Segment Start: DATA SUPPLIED

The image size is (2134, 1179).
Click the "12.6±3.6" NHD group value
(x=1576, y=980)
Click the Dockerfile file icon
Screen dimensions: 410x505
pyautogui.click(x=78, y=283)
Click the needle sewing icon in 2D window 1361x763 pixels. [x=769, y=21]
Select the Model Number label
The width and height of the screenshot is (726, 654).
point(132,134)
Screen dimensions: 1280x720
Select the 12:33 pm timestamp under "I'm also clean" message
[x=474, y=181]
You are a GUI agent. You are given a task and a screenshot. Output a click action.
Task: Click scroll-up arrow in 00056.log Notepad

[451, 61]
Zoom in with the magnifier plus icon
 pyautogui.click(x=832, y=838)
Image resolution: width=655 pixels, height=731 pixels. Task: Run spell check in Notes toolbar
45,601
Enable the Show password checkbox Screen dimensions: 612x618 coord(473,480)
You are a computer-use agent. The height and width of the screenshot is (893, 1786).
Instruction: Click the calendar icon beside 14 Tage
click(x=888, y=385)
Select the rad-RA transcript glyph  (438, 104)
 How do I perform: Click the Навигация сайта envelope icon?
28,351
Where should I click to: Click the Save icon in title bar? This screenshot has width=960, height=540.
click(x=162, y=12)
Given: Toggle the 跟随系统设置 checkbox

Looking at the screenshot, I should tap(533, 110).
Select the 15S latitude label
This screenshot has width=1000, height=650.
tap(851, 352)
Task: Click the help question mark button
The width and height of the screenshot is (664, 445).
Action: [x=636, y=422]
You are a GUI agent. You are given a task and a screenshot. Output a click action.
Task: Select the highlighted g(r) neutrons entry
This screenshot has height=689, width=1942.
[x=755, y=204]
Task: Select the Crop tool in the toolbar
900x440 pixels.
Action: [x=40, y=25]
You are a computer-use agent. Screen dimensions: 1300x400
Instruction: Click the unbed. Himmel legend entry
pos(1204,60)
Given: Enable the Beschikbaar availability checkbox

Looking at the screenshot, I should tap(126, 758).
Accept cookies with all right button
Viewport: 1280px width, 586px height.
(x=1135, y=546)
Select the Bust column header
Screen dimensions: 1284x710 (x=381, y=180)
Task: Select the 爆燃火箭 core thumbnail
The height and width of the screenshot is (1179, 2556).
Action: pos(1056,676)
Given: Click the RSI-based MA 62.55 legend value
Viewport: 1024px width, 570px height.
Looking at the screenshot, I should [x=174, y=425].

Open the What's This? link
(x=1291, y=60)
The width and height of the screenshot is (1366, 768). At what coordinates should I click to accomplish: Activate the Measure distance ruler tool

Segment End: DATA SUPPLIED

Output all of the material exactly as written.

The image size is (2134, 1179).
Click the "12.6±3.6" NHD group value
(x=1576, y=980)
Click the Dockerfile file icon
Screen dimensions: 410x505
pyautogui.click(x=78, y=283)
Click the needle sewing icon in 2D window 1361x763 pixels. [x=769, y=21]
Select the Model Number label
The width and height of the screenshot is (726, 654).
point(132,134)
Screen dimensions: 1280x720
Select the 12:33 pm timestamp under "I'm also clean" message
[x=474, y=181]
You are a GUI agent. You are given a task and a screenshot. Output a click action.
Task: Click scroll-up arrow in 00056.log Notepad

[451, 61]
Zoom in with the magnifier plus icon
 pyautogui.click(x=832, y=838)
Image resolution: width=655 pixels, height=731 pixels. Task: Run spell check in Notes toolbar
45,601
Enable the Show password checkbox Screen dimensions: 612x618 coord(473,480)
You are a computer-use agent. The height and width of the screenshot is (893, 1786).
Instruction: Click the calendar icon beside 14 Tage
click(x=888, y=385)
Select the rad-RA transcript glyph  (438, 104)
 How do I perform: Click the Навигация сайта envelope icon?
28,351
Where should I click to: Click the Save icon in title bar? This screenshot has width=960, height=540.
click(x=162, y=12)
Given: Toggle the 跟随系统设置 checkbox

Looking at the screenshot, I should tap(533, 110).
Select the 15S latitude label
This screenshot has width=1000, height=650.
tap(851, 352)
Task: Click the help question mark button
The width and height of the screenshot is (664, 445).
Action: [x=636, y=422]
You are a GUI agent. You are given a task and a screenshot. Output a click action.
Task: Select the highlighted g(r) neutrons entry
This screenshot has height=689, width=1942.
[x=755, y=204]
Task: Select the Crop tool in the toolbar
900x440 pixels.
Action: [x=40, y=25]
You are a computer-use agent. Screen dimensions: 1300x400
Instruction: Click the unbed. Himmel legend entry
pos(1204,60)
Given: Enable the Beschikbaar availability checkbox

Looking at the screenshot, I should tap(126, 758).
Accept cookies with all right button
Viewport: 1280px width, 586px height.
(x=1135, y=546)
Select the Bust column header
Screen dimensions: 1284x710 (x=381, y=180)
Task: Select the 爆燃火箭 core thumbnail
The height and width of the screenshot is (1179, 2556).
Action: pos(1056,676)
Given: Click the RSI-based MA 62.55 legend value
Viewport: 1024px width, 570px height.
Looking at the screenshot, I should [x=174, y=425].

Open the What's This? link
(x=1291, y=60)
The width and height of the screenshot is (1366, 768). At what coordinates should I click to accomplish: Activate the Measure distance ruler tool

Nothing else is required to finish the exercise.